* **EXCERPT TO READ**
+===+

The example of Moses:
v. 23. By faith Moses, when he was born, was hid three months of his parents, because they saw he was a proper child; and they were not afraid of the king's commandment.
v. 24. By faith Moses, when he was come to years, refused to be called the son of Pharaoh's daughter,
v. 25. choosing rather to suffer affliction with the people of God than to enjoy the pleasures of sin for a season;
v. 26. esteeming the reproach of Christ greater riches than the treasures in Egypt, for he had respect unto the recompense of the reward.
v. 27. By faith he forsook Egypt, not fearing the wrath of the king; for he endured, as seeing Him who is invisible.
v. 28. Through faith he kept the Passover and the sprinkling of blood, lest he that destroyed the first-born should touch them.
v. 29. By faith they passed through the Red Sea as by dry land; which the Egyptians as saying to do, were drowned.
The first incident from the history of Moses is that which illustrates the faith of his parents: By faith Moses, when he was born, was hidden three months by his parents, because they saw that the child was well formed, and they did not fear the order of the king. Exodus 2:2. Moses was born at the time when a new dynasty had arisen in Egypt, and Pharaoh the king had, for political reasons, given orders that all male children among the children of Israel should be thrown into the Nile to die. But the parents of Moses, having in mind always the promise of deliverance out of Egypt, which was connected with the Messianic promise, and seeing that their new-born son seemed to be intelligent as well as well formed, defied the command of the king, Jochebed, the mother of Moses, therefore kept him at home for three months, managing to conceal him from the many spies of Pharaoh. Eventually the life of Moses was preserved in a miraculous manner. But this act of the parents of Moses was an act of faith and a fine example for all times.

+===+

* **DATA ENTRIES**

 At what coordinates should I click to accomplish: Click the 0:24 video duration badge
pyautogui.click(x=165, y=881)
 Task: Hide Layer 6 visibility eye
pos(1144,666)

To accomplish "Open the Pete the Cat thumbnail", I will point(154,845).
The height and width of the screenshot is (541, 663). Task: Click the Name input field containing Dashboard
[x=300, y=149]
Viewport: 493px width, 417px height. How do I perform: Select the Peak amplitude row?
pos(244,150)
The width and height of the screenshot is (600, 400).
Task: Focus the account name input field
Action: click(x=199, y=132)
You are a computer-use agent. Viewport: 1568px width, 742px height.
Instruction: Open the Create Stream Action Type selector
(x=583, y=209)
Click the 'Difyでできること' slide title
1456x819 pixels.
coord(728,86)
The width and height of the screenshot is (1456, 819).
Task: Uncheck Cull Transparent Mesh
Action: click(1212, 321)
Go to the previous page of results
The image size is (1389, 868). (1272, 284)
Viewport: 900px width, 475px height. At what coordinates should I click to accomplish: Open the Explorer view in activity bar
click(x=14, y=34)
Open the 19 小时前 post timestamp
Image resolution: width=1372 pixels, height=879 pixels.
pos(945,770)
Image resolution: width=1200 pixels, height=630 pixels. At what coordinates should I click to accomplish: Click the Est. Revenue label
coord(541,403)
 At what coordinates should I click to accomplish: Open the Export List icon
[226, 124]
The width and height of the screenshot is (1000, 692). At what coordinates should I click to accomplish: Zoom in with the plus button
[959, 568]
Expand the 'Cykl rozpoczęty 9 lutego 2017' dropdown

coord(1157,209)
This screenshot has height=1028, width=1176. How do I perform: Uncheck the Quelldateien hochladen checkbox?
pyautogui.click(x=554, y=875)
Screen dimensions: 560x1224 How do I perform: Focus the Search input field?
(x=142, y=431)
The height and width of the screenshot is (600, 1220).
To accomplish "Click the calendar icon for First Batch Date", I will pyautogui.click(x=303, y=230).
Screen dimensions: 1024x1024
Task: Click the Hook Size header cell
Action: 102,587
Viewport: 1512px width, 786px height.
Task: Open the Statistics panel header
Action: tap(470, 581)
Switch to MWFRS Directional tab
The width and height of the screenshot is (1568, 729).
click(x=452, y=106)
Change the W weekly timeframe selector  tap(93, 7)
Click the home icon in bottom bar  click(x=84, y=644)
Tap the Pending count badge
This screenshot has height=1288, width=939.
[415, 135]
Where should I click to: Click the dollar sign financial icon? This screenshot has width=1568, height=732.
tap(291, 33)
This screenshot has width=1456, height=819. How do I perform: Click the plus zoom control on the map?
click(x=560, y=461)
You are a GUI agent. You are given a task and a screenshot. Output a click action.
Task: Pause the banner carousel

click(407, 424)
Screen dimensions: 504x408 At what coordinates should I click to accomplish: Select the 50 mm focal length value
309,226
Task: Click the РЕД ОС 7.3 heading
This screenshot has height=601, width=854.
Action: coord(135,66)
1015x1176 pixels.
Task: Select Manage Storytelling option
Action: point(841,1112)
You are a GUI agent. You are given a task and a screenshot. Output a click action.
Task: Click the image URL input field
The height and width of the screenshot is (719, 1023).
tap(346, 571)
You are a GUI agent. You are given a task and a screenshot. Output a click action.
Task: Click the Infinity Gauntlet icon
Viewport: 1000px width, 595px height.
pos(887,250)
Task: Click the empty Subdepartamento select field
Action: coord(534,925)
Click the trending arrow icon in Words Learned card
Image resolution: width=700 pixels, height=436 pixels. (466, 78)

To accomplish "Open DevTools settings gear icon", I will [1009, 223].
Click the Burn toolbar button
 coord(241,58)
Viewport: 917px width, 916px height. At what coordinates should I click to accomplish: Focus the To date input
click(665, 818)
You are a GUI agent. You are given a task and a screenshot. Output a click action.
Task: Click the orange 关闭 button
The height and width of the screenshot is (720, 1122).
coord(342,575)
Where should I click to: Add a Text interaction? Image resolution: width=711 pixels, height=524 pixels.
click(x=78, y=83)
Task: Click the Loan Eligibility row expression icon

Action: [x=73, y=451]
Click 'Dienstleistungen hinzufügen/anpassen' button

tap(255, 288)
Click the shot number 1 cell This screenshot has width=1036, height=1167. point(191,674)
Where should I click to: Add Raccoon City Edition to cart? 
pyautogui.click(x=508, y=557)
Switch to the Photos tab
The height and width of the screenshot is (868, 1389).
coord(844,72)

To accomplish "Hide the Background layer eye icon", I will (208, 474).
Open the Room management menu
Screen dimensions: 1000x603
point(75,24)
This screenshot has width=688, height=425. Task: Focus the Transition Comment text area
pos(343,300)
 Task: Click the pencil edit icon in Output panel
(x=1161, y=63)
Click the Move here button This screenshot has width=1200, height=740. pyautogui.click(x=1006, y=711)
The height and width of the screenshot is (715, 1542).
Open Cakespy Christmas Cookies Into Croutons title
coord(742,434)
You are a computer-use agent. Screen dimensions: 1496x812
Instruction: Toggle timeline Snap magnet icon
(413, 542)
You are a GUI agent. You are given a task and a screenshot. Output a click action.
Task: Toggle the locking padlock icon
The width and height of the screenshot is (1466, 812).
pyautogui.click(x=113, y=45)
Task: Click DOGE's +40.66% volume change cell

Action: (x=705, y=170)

+===+

* **EXERCISE A**
Answer these from the passage on Moses:
(i) How many months was Moses hidden after his birth?
(ii) What did Moses refuse to be called when he was come to years?
(iii) What name does the commentary give for the mother of Moses?
* **EXERCISE B**
Extract everything in the passage on Moses from "v. 24. By faith" down to "should touch them.", copied word for word.
The records come from a separate source.

* **EXERCISE ANSWER A**
(i) Three months.
(ii) The son of Pharaoh's daughter.
(iii) Jochebed.

* **EXERCISE ANSWER B**
v. 24. By faith Moses, when he was come to years, refused to be called the son of Pharaoh's daughter,
v. 25. choosing rather to suffer affliction with the people of God than to enjoy the pleasures of sin for a season;
v. 26. esteeming the reproach of Christ greater riches than the treasures in Egypt, for he had respect unto the recompense of the reward.
v. 27. By faith he forsook Egypt, not fearing the wrath of the king; for he endured, as seeing Him who is invisible.
v. 28. Through faith he kept the Passover and the sprinkling of blood, lest he that destroyed the first-born should touch them.